At the company’s mile-long manufacturing facility in Cowtown, Nash says her outlook for Lockheed includes significant growth. “We are ramping up full production for our F-35s,” she says. “We have 144 jets in process from beginning assembly to test flights. Next year, 171 will be in process and, the following year, 230 jets. As we grow, we’ll need more people to process those jets.” The company expects to add 1,800 new jobs, and to help fill them recently inaugurated a career development center at The University of Texas at Arlington.

In addition to making aerospace components, consumer goods, food products, computer bits, and ceramics, DFW’s manufacturing scene includes robust activity in chemical, pharmaceutical, and medicine production, as well as medical equipment and supplies. Firms like Fort Worth-based Alcon Laboratories and Abbott Laboratories and Essilor of America, both with major operations in Dallas, are the region’s life sciences stars.

As a major high-tech center, Dallas boasts twice the share of computer-manufacturing employment compared to the rest of the nation, says Assanie of the Dallas Fed. Jobs in computer manufacturing expanded in Dallas both last year and in 2015, according to Fed data as of mid-March. “We saw a pickup in Dallas’ computer and electronic product manufacturing employment in mid-2014, and payrolls grew 4.5 percent in 2015 and 2.2 percent in 2016, versus declines in” the state as a whole, Assanie says.

DFW’s defense and security cluster is a growth area and is classified as a “star performer” by the Dallas Fed. Also in the star and “emerging” category is information technology and telecommunications. North Texas manufacturers, of course, are integral parts of these clusters. Workers employed in computer manufacturing saw their average annual earnings increase to $125,000 in 2014, up from $103,000 in 2006.  In comparison, overall Dallas earnings average $59,013 annually.

At Lockheed Martin’s Missile and Fire Control business unit in Grand Prairie, which employs 2,700 people, the firm designs, develops, and manufactures “precision engagement” aerospace and defense systems for the U.S. military and American allies.
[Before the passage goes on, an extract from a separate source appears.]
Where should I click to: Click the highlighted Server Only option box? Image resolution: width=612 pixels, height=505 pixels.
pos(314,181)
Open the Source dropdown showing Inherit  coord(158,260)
According to manufacturing Vice President Dr. Randy O’Neal, the design and development side of the business is growing and evolving because of the constant march of technological progress.
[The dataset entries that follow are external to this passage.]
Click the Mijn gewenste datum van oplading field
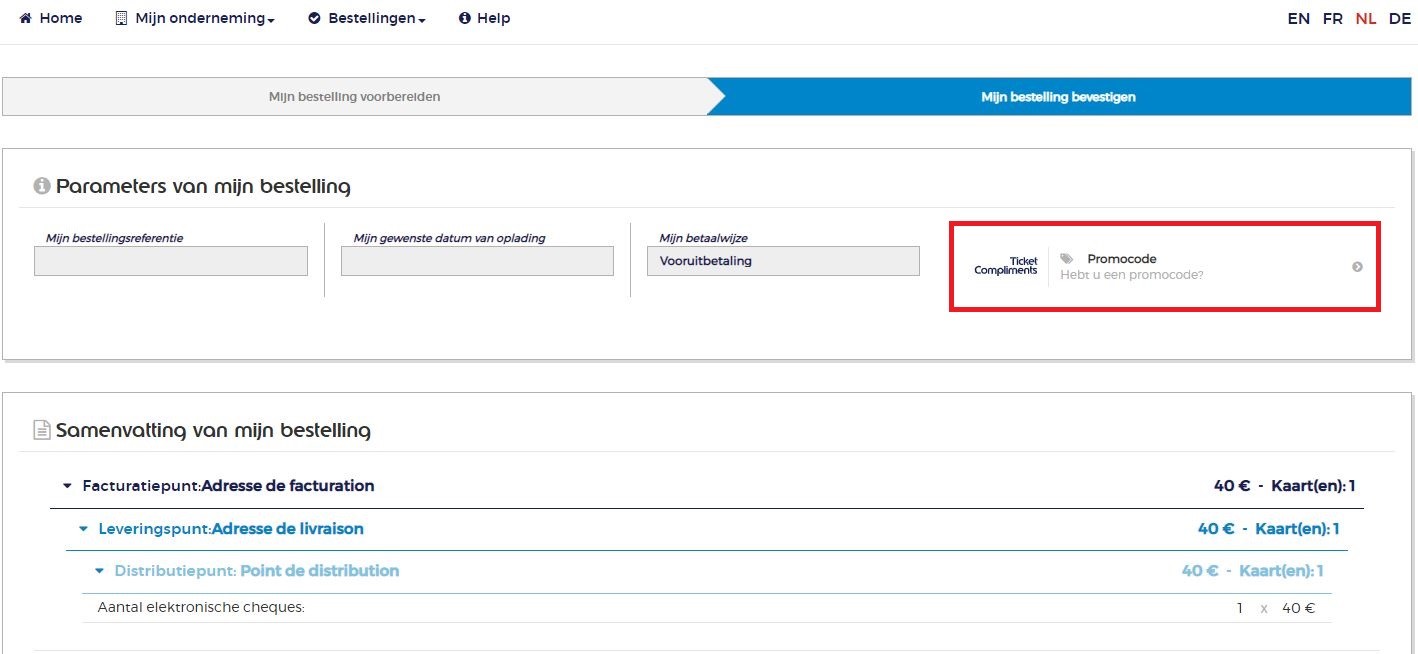Viewport: 1418px width, 654px height. click(x=477, y=261)
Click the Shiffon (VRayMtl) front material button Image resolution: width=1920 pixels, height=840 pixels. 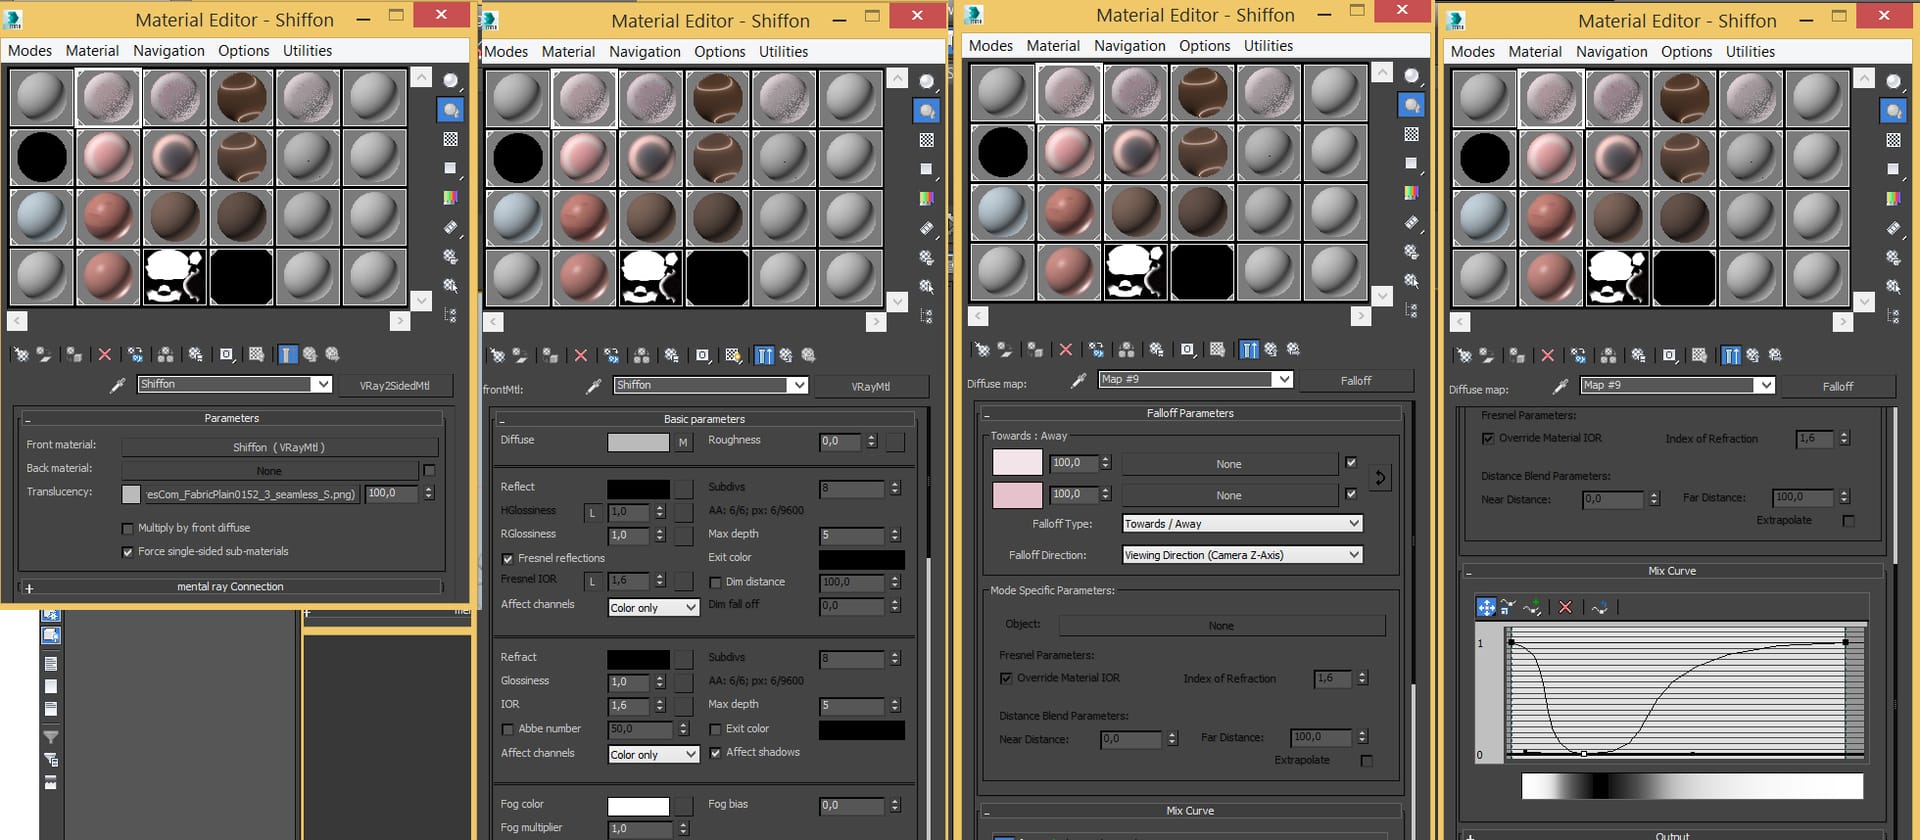point(279,447)
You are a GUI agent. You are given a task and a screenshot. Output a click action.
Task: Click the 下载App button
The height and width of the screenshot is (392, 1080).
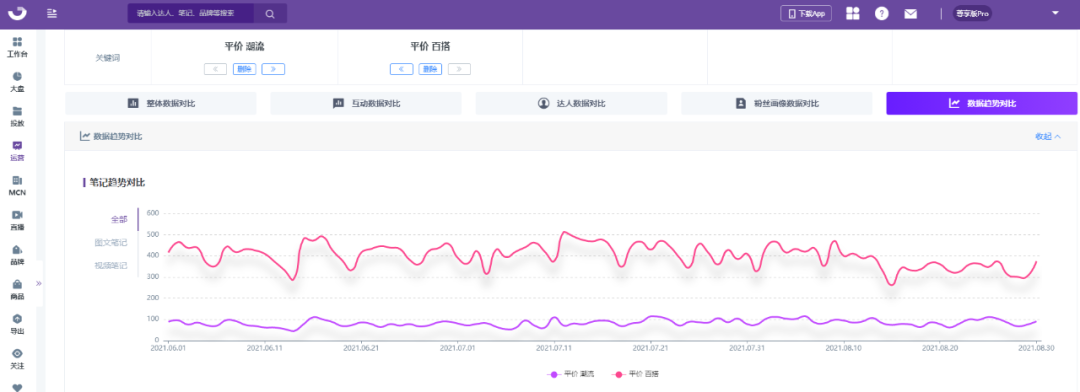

“Production programs such as air defense and the Patriot Advanced Capability air defense missiles had been steadily increasing in the last 10 years, and will level off but continue to rise,” O’Neal notes. The development side is constantly changing, he says, because of emerging capabilities such as 3-D printing.

In preparing the current and future workforce, O’Neal says, “we have been able to augment, or up-skill, people.” Looking ahead to 2030, he sees the skill mix shifting, given technological advances including robotics, machine learning, and artificial intelligence. However, O’Neal foresees “a strong, steady employment growth plan, in parallel with the use of automation.” But leaders at the business unit don’t push automation for automation’s sake, he stresses; rather, they “augment.” After all, someone still has to manage the machines.

To stay ahead of rapidly emerging technologies, O’Neal adds, the company has to constantly “adopt and adapt.” With advances in machine intelligence and cognitive intelligent interfaces, for example, the business unit now can use virtual reality functions to design new factories. “Our challenge is to be flexible and to continue to innovate alongside new capabilities in the commercial world,” O’Neal says. “We have to be more affordable, leaner, and an agile business that can respond to customer needs much quicker.”